## REQUIRED ACTION
Set down exactly, with nothing added, the lines from the one containing "1232x974 pixels." through the end of the entries.

── RECORDS SHOWN ──

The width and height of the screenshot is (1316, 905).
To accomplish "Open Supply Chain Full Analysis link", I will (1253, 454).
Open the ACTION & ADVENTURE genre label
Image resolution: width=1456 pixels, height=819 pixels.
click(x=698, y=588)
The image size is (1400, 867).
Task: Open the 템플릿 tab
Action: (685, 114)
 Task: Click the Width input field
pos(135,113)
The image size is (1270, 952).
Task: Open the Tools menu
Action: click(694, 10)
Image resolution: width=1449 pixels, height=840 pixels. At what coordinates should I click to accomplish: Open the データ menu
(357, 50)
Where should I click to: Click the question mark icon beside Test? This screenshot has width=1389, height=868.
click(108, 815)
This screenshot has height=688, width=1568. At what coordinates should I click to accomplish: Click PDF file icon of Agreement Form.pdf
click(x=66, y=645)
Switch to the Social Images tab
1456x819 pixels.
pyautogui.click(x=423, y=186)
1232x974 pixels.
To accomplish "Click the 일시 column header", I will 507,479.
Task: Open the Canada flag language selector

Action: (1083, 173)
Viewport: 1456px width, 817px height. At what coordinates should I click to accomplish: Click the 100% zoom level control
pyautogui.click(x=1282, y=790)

───

## SOLUTION TO THE PROBLEM
1232x974 pixels.
To accomplish "Click the 일시 column header", I will 507,479.
Task: Open the Canada flag language selector

Action: (1083, 173)
Viewport: 1456px width, 817px height. At what coordinates should I click to accomplish: Click the 100% zoom level control
pyautogui.click(x=1282, y=790)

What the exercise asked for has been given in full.